In the framework of the Density Functional Theory (DFT-D), we investigate the phthalocyanine (H₂Pc) molecule adsorption on SiC(0001)3 × 3 and Si(111)√3 × √3R30°-B (SiB) surfaces, and particularly compare the involved molecular adsorptions. In the H₂Pc–SiC(0001)3 × 3 system, the molecular adsorption can be ascribed to a [10+2] cycloaddition. The H₂Pc–SiB system is considered in three cases: defectless SiB surface (denoted SiB-0D) and SiB surfaces presenting one or two boron defects (denoted SiB-1D and SiB-2D respectively).

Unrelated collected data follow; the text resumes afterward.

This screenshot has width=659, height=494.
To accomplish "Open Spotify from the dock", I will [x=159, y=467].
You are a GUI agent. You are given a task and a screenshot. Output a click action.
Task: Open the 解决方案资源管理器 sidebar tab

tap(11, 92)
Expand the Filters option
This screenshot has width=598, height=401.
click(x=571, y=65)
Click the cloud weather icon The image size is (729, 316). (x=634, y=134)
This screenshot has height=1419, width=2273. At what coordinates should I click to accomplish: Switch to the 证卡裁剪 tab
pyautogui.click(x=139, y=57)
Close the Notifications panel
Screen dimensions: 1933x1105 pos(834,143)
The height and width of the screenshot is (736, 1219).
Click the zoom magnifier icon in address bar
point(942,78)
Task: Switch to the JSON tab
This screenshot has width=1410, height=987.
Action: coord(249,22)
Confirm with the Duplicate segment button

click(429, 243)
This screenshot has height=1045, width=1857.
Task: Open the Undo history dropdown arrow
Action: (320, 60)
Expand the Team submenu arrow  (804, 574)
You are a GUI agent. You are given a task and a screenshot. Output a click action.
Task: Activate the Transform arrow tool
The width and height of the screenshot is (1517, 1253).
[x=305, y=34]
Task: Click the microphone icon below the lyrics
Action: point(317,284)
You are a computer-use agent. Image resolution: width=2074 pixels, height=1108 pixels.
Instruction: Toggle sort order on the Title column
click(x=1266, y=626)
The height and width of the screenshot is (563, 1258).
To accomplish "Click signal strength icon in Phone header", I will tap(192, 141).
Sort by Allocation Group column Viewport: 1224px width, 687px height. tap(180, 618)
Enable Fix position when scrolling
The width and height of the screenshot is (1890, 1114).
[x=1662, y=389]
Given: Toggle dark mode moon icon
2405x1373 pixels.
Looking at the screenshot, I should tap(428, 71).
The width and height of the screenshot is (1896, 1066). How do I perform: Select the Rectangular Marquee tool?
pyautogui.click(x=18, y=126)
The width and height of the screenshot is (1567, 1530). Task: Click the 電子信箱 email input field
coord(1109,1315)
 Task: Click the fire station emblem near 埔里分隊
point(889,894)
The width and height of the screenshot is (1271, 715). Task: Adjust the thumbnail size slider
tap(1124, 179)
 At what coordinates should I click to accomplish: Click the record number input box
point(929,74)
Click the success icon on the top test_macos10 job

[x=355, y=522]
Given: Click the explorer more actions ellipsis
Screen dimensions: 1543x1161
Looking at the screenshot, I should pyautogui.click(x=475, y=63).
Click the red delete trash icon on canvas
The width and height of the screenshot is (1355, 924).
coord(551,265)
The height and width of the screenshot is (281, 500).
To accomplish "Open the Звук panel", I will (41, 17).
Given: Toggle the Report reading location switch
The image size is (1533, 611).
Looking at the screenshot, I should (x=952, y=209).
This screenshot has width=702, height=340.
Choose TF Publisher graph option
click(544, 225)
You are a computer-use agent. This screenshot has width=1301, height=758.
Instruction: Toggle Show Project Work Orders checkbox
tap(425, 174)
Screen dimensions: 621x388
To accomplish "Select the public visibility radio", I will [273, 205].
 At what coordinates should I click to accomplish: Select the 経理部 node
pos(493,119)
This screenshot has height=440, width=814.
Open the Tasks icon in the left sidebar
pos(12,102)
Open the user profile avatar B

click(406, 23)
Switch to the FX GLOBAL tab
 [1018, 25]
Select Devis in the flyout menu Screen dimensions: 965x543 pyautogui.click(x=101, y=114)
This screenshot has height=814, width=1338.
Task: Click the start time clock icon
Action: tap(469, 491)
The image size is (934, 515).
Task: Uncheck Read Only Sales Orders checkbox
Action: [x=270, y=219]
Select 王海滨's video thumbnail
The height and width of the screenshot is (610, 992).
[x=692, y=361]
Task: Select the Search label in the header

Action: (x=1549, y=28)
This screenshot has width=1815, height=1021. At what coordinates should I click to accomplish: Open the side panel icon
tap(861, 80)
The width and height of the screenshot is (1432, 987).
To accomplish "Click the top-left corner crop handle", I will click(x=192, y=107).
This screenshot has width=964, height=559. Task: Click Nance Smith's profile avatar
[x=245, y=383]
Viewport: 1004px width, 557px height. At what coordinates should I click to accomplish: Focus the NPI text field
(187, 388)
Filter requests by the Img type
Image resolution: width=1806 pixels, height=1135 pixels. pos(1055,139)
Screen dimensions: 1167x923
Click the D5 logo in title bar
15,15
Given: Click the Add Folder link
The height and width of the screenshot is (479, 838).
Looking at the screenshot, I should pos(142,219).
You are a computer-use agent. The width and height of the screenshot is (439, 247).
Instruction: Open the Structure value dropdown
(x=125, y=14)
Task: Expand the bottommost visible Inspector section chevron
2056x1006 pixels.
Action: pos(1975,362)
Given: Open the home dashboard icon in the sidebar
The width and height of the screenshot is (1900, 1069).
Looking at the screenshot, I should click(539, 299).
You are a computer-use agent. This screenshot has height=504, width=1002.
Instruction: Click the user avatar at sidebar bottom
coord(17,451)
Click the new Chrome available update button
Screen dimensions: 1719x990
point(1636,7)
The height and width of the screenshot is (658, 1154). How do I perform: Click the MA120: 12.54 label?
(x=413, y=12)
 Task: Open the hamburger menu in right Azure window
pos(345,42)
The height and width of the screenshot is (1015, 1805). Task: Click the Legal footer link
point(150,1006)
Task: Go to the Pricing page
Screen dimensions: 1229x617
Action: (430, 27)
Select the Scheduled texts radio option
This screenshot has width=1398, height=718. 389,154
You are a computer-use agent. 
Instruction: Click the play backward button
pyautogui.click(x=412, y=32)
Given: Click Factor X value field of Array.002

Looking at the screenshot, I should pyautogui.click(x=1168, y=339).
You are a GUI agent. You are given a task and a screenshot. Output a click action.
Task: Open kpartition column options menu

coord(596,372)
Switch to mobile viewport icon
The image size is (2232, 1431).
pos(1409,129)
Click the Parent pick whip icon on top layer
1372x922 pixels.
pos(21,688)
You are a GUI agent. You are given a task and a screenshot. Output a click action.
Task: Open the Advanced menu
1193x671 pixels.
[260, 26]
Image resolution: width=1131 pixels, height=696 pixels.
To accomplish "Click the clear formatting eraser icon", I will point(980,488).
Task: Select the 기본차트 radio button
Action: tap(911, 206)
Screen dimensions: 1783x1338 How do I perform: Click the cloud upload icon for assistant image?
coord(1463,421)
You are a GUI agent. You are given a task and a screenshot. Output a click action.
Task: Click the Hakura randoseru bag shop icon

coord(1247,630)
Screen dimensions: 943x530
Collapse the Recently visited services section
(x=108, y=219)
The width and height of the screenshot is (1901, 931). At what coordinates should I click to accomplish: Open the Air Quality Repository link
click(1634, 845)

The SiB-0D surface is passivated by a charge transfer from the Si adatoms to the boron atoms and therefore no chemical bond between the molecule and the substrate is observed. A similar molecular adsorption as already evidenced in the H₂Pc–SiC(0001)3 × 3 system is involved in the SiB-2D case. In the case of the SiB-1D surface, two Si–N bonds (Si1–N1 and Si2–N2) are observed. One of them, Si1–N1, is nearly similar to that found in the H₂Pc–SiB-2D system, but the Si2–N2 bond is unexpected. The Bader charge analysis suggests that, in the presence of the H₂Pc molecule, the boron atoms behave like an electron reservoir whose availability varies following the involved molecular adsorption process. In the SiB-1D case, charges are transferred from the substrate to the molecule, allowing the Si2–N2 bond formation. Such a kind of molecular adsorption, not yet observed, could be designed by “assisted pseudo cycloaddition”.